Comparison of the effects of nebivolol and valsartan on BP reduction and sleep apnoea activity in patients with essential hypertension and OSA

, , , , , , & show all
Pages 1925-1932 | Accepted 27 May 2010, Published online: 18 Jun 2010
 

Abstract

Objectives:

To investigate the effect of nebivolol, a third generation β-blocker, on blood pressure (BP) reduction and polysomnographic parameters in hypertensive patients with mild-to-moderate obstructive sleep apnoea (OSA).

Methods:

In this double-blind, parallel group study, patients were randomized to nebivolol 5 mg or valsartan 80 mg once daily following a 14-day, placebo run-in period during which any antihypertensive medication were discontinued. BP and heart rate measurements and overnight polysomnography were performed at baseline and after 6 weeks of treatment. Safety and tolerability were assessed.

Results:

Thirty-one patients were randomized to nebivolol (n = 16) or valsartan (n = 15). After six weeks both systolic and diastolic BP were effectively reduced by both treatments. Reductions in BP were not statistically significant different between agents, but mean heart rate was significantly decreased with nebivolol (compared with valsartan (p < 0.001). There was no statistically significant difference between both treatments for the change from baseline to treatment end for mean (±SD) Apnoea Hypopnoea Index (AHI) (nebivolol: 23.0 ± 9.2 to 27.9 ± 21.2 events/h; valsartan: 23.8 ± 6.6 to 22.5 ± 18.0 events/h; p = 0.48) or for any other sleep-related parameters.

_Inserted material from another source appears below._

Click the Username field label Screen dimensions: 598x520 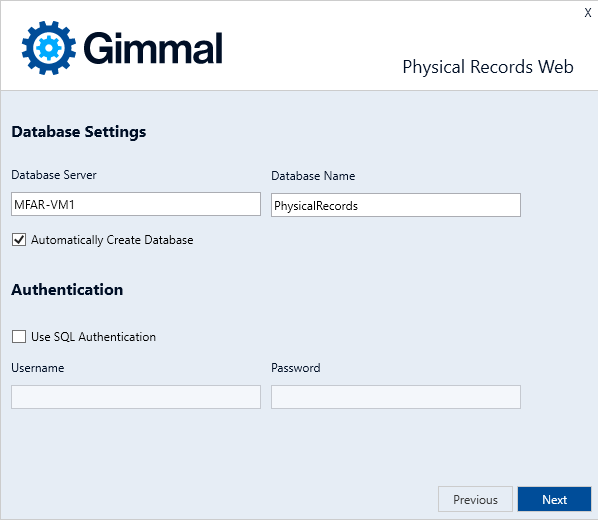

Both agents were well tolerated.

Conclusion:

Nebivolol has a significant BP reduction effect in patients with OSA that is similar to valsartan and reduces heart rate to a greater extent which may prove beneficial in selected patients.

Transparency

Declaration of funding

This study was supported by a scientific grant from Berlin-Chemie AG.

Declaration of financial/other relationships

C.R. has disclosed that he has received research grants from DFG Forschungsstipendium (RE 2842/1-1). The other co-authors have nothing to disclose.

Acknowledgement

The authors have disclosed that they had no outside editorial assistance in preparing this manuscript.